Who Are We Training?

We're training machines to think faster, when we should be training humans to think deeper.

Who Are We Training?
Windhoek in Namibia — captured by Lemu Nge — where the reading crisis means that by middle school, many can decode words but still struggle with understanding what they have read. This widespread global issue significantly hinders academic progress and economic development. Credit: Lemu

Training means repetition with purpose — how potential becomes capability.
For centuries, we trained humans.
Now, we train machines.

And while one learns to understand, the other only learns to predict.


The imbalance

Artificial Intelligence training now absorbs a vast share of global investment — hundreds of billions of dollars a year, projected to approach 1 % of GDP in advanced economies within this decade.

Meanwhile, public spending on early childhood education — the stage that defines how human reasoning develops — remains below 0.8 % of GDP on average across the OECD, and closer to 0.3 % in Chile.
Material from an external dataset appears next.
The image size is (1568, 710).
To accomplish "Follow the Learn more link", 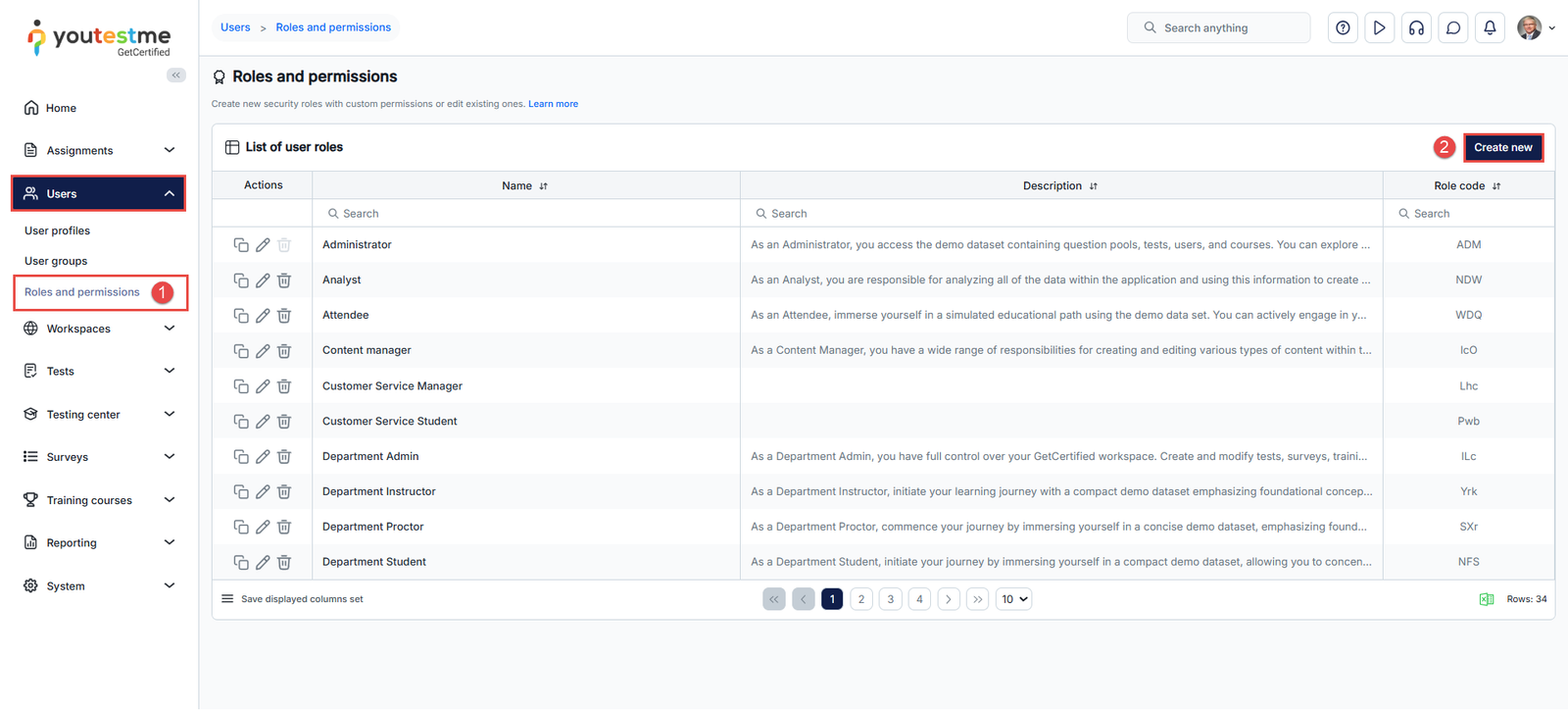I will (x=553, y=104).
We are dedicating more to teaching machines how to think than to teaching humans how to reason, building more data-centers than pre-schools.


The reasoning gap

Even after all that spending, the most advanced AIs still struggle to reason like a child.
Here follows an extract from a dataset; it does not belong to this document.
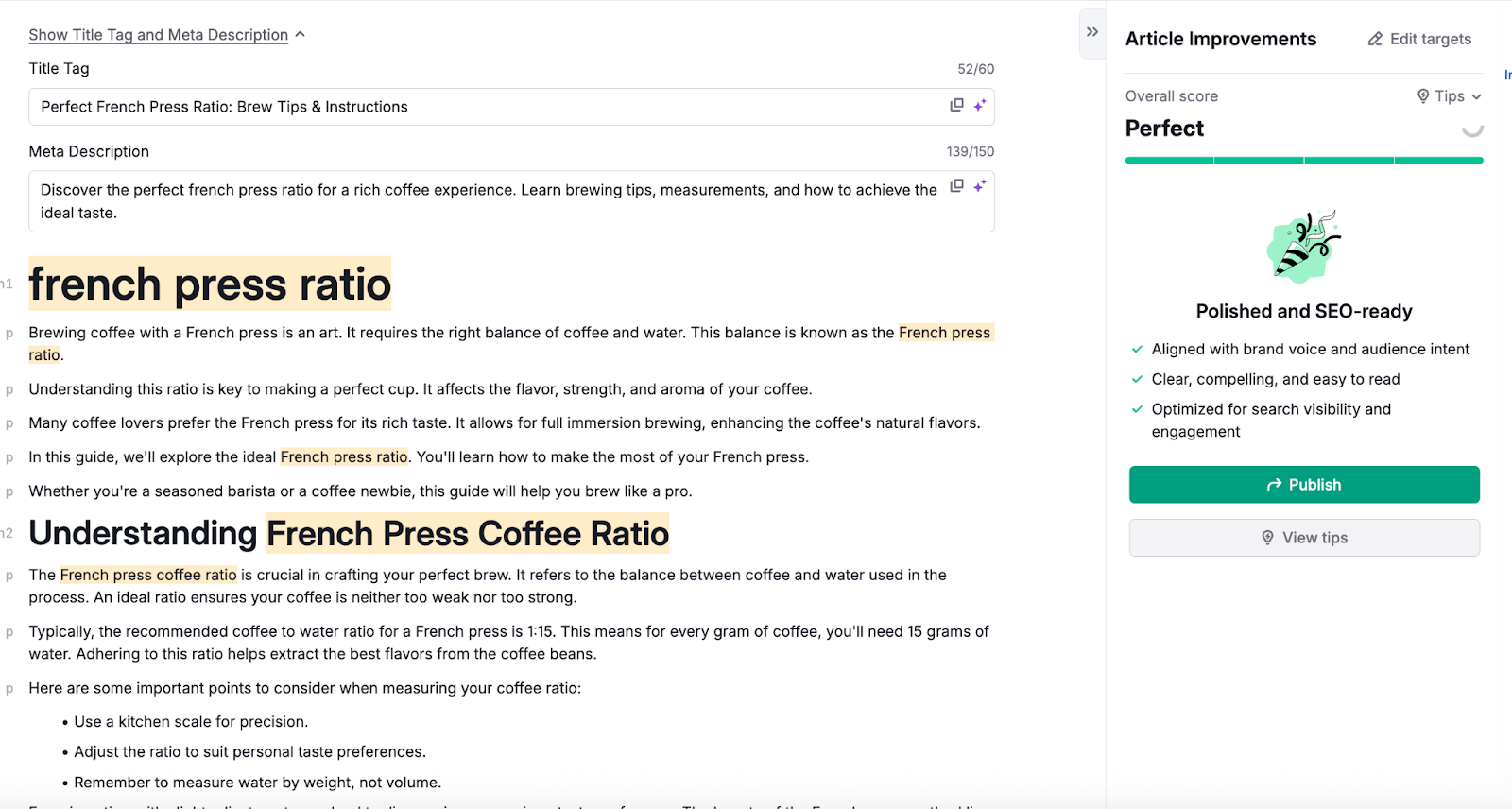Click the overall score progress bar
The image size is (1512, 809).
1304,161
They process immense data, but don’t truly understand cause and effect, nuance, or intent.

And yet, the real seven-year-olds of the world still attend underfunded classrooms — often without access to quality early learning or emotional development.

The coincidence is striking: as AI investments accelerated after 2012, early literacy and numeracy gains stagnated across much of the OECD.

Correlation isn’t causation — but it is a warning.

We’re perfecting data training while neglecting human understanding.


What training means

For machines, training means adjusting probabilities to reduce error.
For humans, training means experience, empathy, and curiosity.
One builds prediction; the other builds wisdom.

But machines also learn unsupervised — finding patterns without guidance.

They extract meaning from whatever data they encounter, even when that data is incomplete, biased, or false. Left unsupervised, they amplify our distortions.

The same happens with humans.

When we stop investing in education, minds don’t stop learning — they just learn from whatever surrounds them: misinformation, inequality, distraction.

Neglect produces bias in both code and culture.


The foundations we’re forgetting

Early education is where reasoning, language, and empathy take root — but also where we learn how the world works.

We should be teaching every child the natural cycle:
where things come from, what we take from nature, and what we give back.

That understanding teaches self-sustenance and self-esteem — that anyone can grow food, repair tools, or regenerate what they consume.

From there, we learn how societies organize within that ecosystem: the roles we each play, and how collaboration allows life — and civilization — to endure.

Education must train humans to see themselves as part of nature, not apart from it.


The illusion of progress

Automation may make life easier, but without comprehension it makes it emptier.
If we keep training machines while untraining humans, we’ll accelerate into ignorance at digital speed.

No algorithm can teach meaning.

That still requires teachers — and time.


The real priority

If even a fraction of today’s AI budgets were redirected toward early human education, the impact would be transformative.

Better classrooms, better teachers, and citizens capable of understanding both technology and the planet it depends on.

Because the future won’t belong to the most automated society.
It will belong to the best-educated one.